◆ What you need to do ◆
All pictures are to be omitted while the lines starting at the line with "Given: Collapse User-ID" and ending at the line with "This screenshot has height=939, width=1288." in the material below are retyped exactly, both ends included.

◆ Material provided ◆
____________

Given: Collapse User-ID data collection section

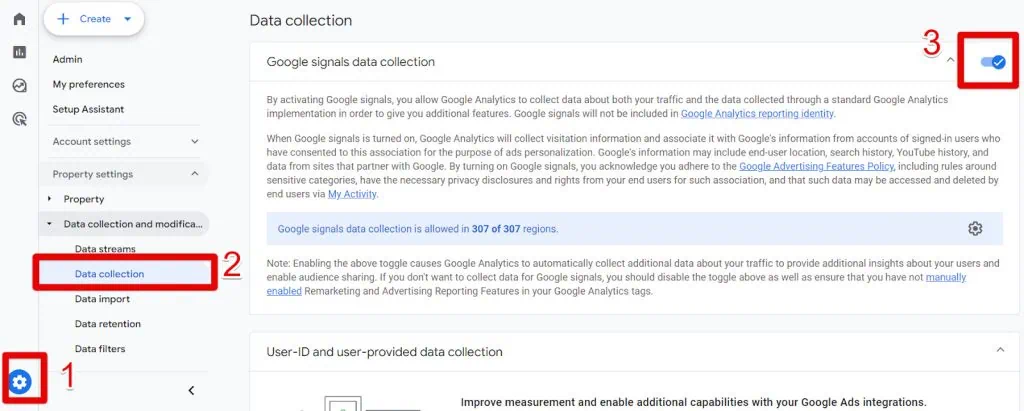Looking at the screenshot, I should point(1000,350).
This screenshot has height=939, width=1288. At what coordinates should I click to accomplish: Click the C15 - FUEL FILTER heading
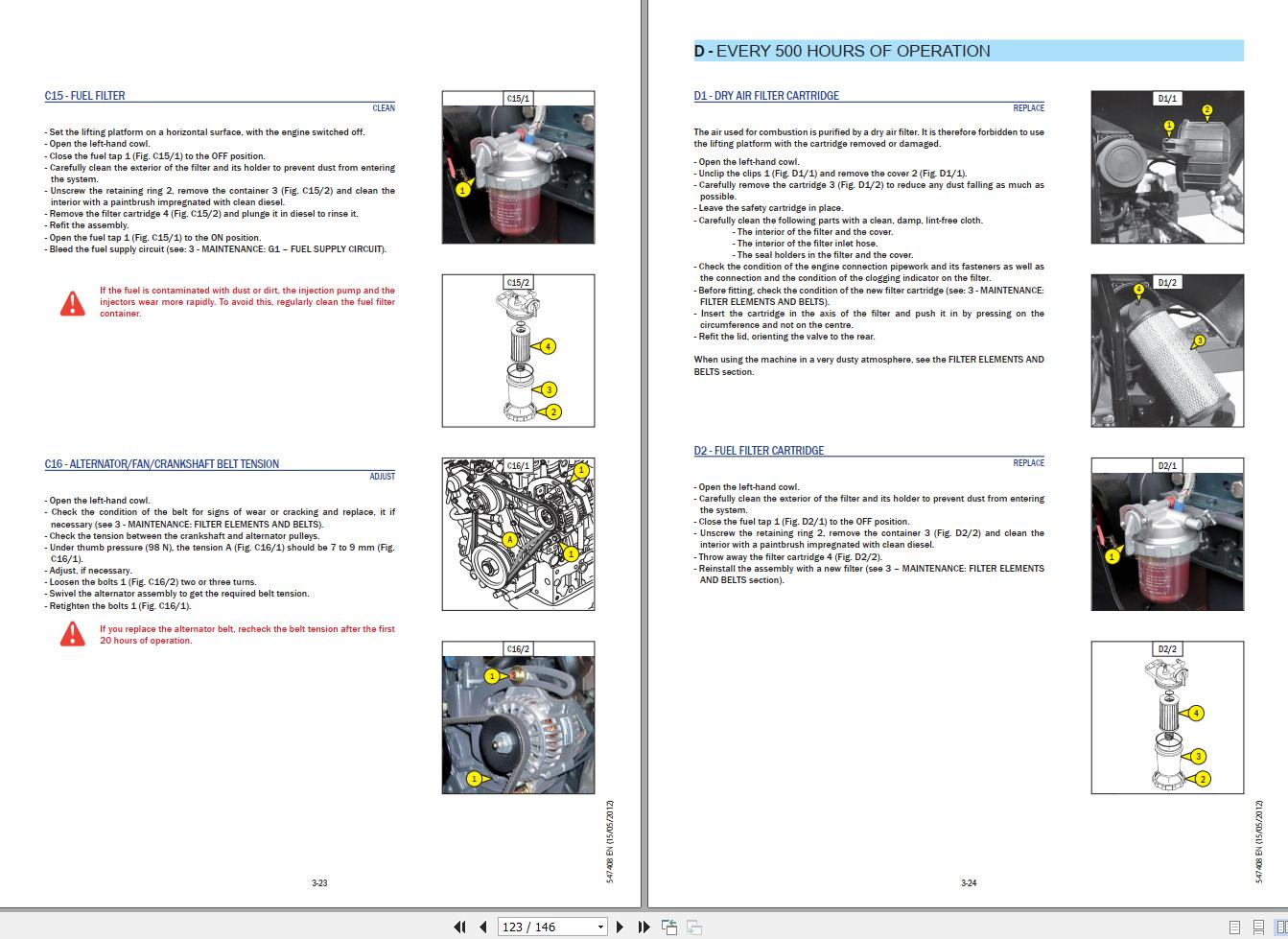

____________

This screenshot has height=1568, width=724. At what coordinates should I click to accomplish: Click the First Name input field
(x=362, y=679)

____________

◆ Answer area ◆
Given: Collapse User-ID data collection section

Looking at the screenshot, I should point(1000,350).
This screenshot has height=939, width=1288. At what coordinates should I click to accomplish: Click the C15 - FUEL FILTER heading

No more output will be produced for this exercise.